• EXTRACTED MATERIAL:
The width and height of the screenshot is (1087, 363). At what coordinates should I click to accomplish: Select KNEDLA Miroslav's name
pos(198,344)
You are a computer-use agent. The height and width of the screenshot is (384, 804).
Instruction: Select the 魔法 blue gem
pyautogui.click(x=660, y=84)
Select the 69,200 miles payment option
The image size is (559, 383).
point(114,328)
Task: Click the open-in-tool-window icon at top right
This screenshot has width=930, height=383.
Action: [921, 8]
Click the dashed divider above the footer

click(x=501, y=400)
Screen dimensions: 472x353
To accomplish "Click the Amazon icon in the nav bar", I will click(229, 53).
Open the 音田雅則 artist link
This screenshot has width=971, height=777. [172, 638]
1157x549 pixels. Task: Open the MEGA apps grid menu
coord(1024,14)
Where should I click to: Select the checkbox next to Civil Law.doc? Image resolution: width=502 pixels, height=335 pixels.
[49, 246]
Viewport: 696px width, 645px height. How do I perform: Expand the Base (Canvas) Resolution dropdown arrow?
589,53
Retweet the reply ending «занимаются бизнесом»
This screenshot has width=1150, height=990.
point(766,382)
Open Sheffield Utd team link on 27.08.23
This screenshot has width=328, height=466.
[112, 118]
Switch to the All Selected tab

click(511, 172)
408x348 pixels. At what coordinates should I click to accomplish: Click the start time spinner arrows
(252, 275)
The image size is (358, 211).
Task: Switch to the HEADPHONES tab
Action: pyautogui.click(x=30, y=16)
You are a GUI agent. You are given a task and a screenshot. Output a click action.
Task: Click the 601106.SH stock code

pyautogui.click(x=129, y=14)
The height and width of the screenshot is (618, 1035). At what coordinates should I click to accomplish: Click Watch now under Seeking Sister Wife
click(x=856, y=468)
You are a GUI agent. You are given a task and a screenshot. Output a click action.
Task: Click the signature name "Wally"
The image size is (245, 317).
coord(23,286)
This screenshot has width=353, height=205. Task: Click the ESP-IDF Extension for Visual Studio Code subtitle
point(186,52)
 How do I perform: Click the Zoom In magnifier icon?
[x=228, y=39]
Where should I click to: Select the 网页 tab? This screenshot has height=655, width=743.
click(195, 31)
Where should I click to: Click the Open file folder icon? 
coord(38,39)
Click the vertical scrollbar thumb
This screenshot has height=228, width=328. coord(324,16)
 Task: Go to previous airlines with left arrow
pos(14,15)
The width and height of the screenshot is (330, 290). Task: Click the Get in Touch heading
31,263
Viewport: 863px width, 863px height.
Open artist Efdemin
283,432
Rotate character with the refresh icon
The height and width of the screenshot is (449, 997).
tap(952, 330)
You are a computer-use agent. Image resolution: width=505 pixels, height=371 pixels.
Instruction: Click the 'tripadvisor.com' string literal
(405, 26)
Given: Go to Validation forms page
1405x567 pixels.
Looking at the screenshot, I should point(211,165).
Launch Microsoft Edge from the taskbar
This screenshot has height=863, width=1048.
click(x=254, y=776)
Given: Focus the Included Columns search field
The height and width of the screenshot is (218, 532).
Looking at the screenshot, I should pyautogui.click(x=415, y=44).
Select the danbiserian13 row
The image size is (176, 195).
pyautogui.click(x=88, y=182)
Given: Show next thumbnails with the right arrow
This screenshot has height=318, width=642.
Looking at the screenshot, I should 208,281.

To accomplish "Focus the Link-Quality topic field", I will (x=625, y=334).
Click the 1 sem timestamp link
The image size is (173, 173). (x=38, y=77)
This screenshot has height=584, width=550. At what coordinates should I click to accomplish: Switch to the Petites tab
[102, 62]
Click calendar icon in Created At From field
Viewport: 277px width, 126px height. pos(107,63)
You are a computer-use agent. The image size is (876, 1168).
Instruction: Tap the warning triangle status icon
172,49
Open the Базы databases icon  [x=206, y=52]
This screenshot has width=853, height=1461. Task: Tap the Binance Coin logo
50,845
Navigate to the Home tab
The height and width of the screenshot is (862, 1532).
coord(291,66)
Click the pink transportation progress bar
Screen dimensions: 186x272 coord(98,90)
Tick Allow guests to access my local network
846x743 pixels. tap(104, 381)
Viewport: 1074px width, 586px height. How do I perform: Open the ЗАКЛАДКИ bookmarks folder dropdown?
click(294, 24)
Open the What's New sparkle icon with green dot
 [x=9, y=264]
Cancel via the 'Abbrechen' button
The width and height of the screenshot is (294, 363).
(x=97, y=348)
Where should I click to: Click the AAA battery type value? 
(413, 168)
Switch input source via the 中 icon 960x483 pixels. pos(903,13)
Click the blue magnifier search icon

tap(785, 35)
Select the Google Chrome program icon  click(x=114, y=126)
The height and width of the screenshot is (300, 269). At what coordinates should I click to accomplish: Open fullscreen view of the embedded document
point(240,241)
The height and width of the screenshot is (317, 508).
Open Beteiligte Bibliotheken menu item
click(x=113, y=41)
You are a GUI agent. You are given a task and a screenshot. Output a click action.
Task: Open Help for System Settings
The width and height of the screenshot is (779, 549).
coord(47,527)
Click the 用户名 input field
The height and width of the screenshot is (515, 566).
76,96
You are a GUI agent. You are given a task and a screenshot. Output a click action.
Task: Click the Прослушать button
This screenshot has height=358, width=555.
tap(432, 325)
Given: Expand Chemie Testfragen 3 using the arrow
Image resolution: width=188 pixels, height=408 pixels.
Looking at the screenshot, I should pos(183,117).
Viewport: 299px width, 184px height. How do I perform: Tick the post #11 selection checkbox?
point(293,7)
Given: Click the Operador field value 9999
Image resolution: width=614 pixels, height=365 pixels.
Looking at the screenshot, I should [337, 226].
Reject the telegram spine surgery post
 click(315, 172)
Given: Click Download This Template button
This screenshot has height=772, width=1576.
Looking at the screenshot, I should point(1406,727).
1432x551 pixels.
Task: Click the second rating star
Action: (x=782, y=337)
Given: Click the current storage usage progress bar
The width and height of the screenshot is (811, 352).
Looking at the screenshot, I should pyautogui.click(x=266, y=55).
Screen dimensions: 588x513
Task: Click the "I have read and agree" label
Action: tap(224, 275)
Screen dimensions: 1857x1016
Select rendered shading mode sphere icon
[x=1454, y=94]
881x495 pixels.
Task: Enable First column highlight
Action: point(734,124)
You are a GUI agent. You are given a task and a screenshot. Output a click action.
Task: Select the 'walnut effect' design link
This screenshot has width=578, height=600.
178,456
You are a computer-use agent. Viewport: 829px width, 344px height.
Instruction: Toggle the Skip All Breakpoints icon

• WHAT NEEDS TO BE DONE: Would you reproduce, word for word, the lines from the one holding "Screen dimensions: 1857x1016" through the final line of the entries, both included?

• RESPONSE AREA:
Screen dimensions: 1857x1016
Select rendered shading mode sphere icon
[x=1454, y=94]
881x495 pixels.
Task: Enable First column highlight
Action: point(734,124)
You are a GUI agent. You are given a task and a screenshot. Output a click action.
Task: Select the 'walnut effect' design link
This screenshot has width=578, height=600.
178,456
You are a computer-use agent. Viewport: 829px width, 344px height.
Instruction: Toggle the Skip All Breakpoints icon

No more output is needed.